#### What needs to be done
Set down word for word each line from the one containing "Where should I" through the end of the records, both included. Do not copy any pictures.

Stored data
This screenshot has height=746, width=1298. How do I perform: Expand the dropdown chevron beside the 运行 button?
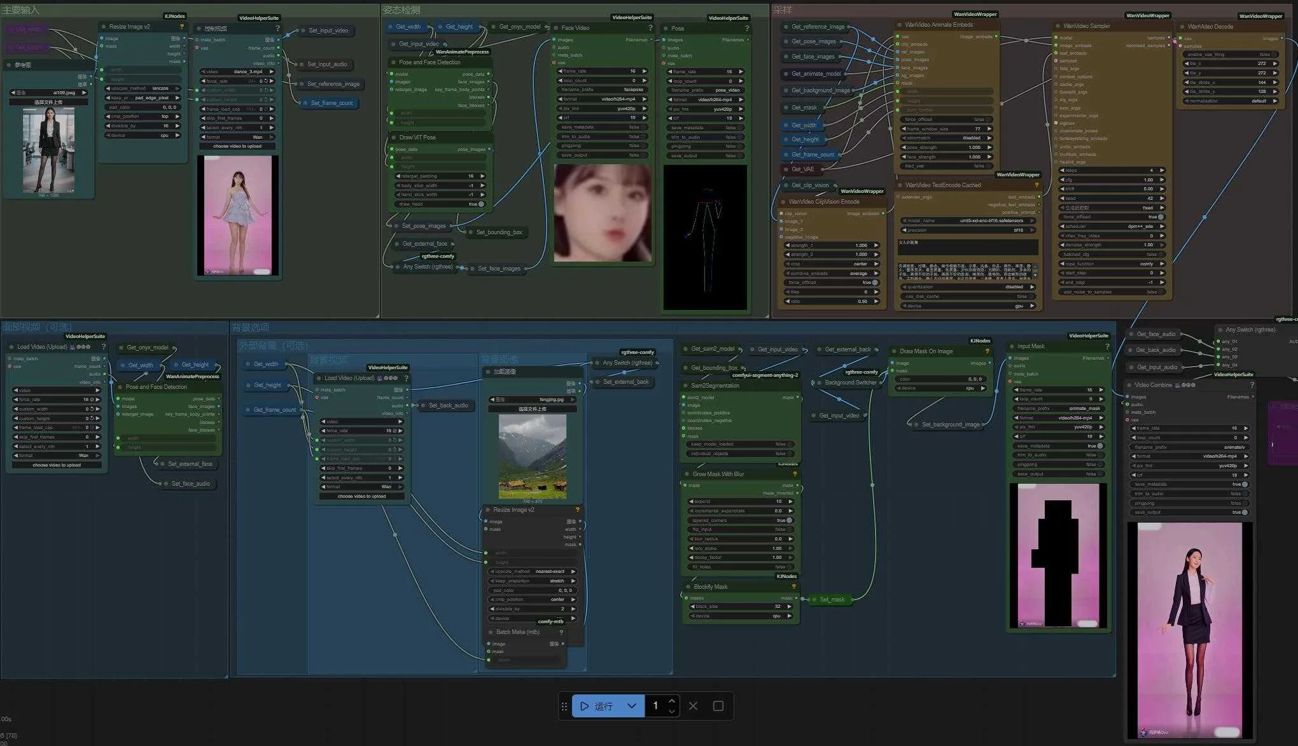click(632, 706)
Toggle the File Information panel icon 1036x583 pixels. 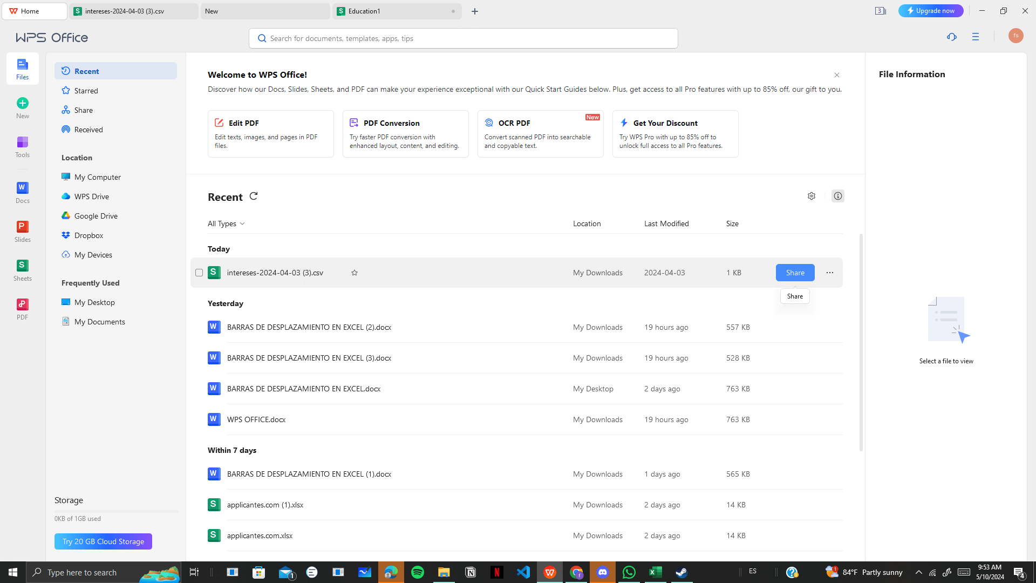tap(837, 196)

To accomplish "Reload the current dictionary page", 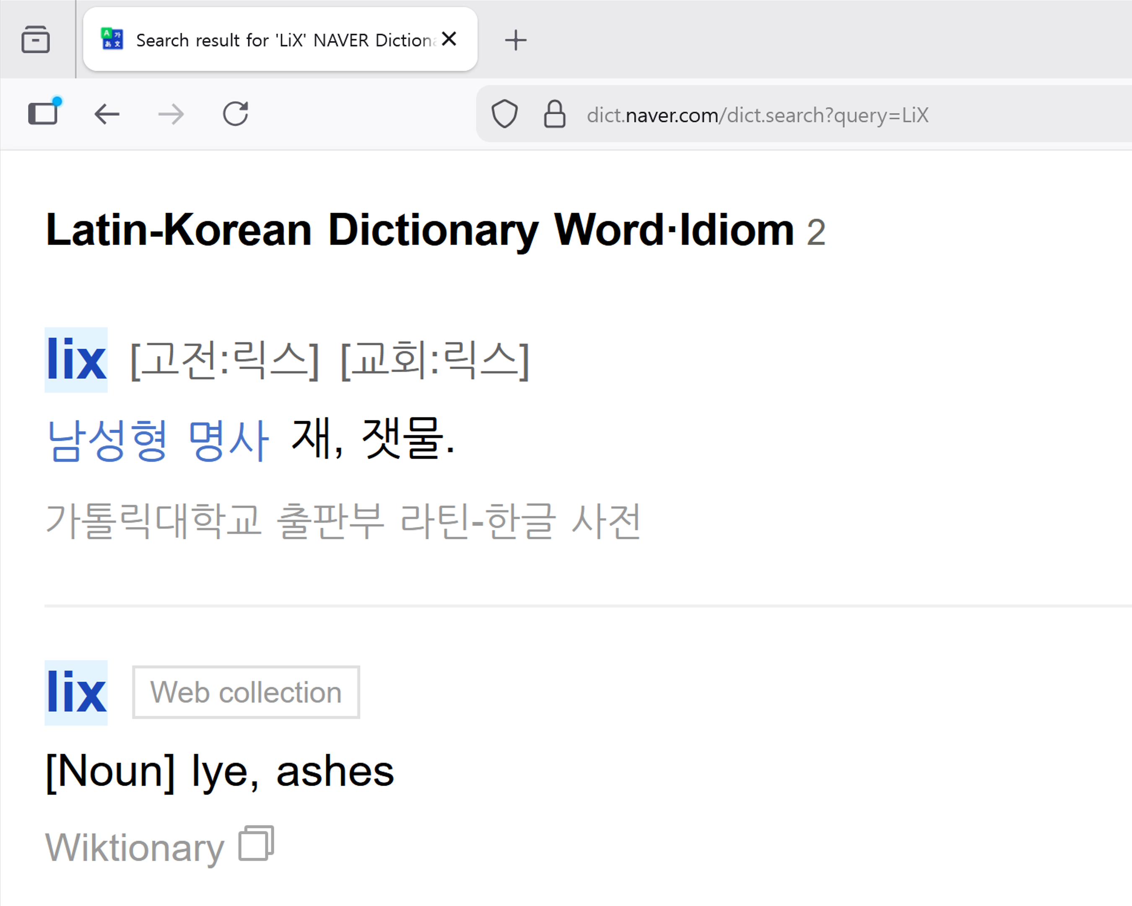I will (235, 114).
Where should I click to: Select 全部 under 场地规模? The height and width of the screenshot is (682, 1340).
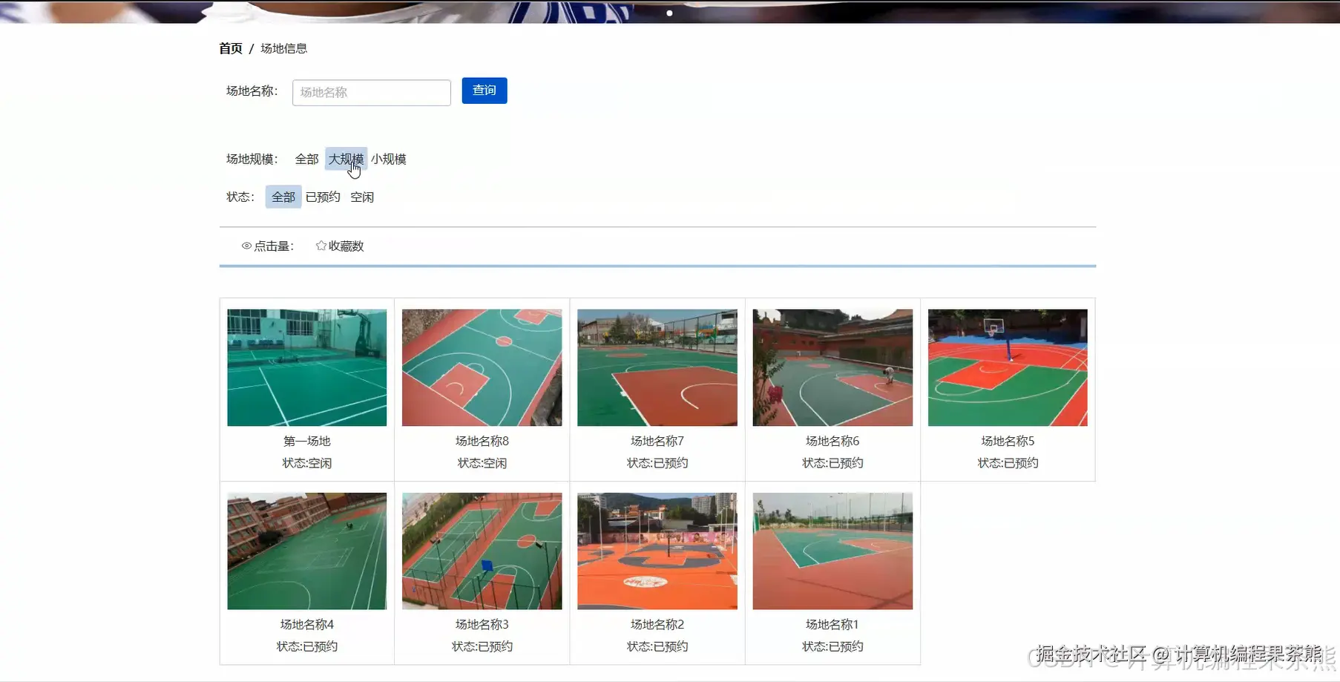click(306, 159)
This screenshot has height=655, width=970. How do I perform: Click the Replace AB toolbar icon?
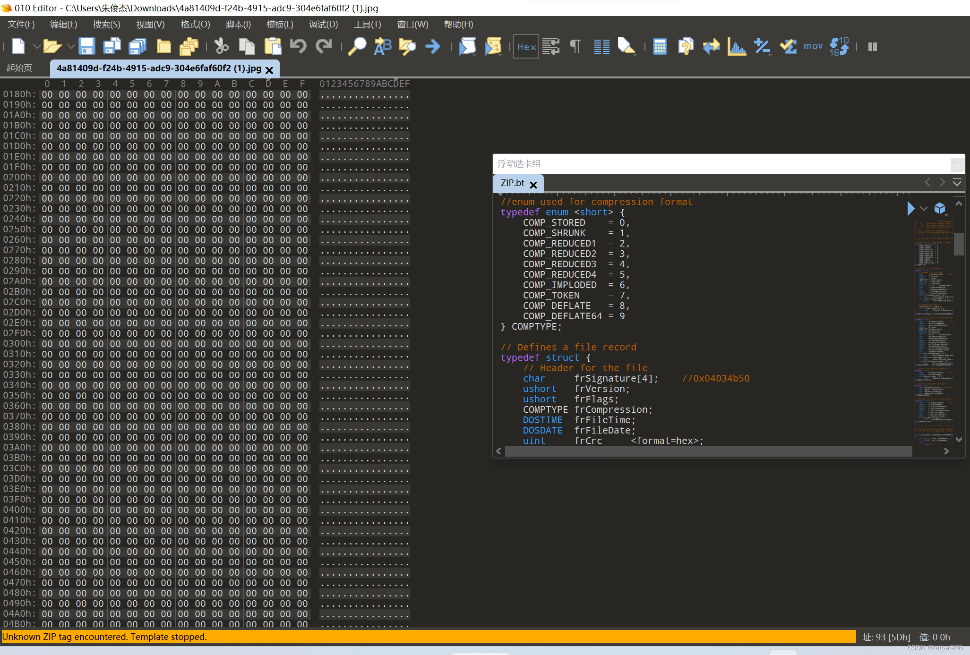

#### Answer box
Where should I click to: Select 全部 under 场地规模? The height and width of the screenshot is (682, 1340).
click(306, 159)
This screenshot has height=655, width=970. How do I perform: Click the Replace AB toolbar icon?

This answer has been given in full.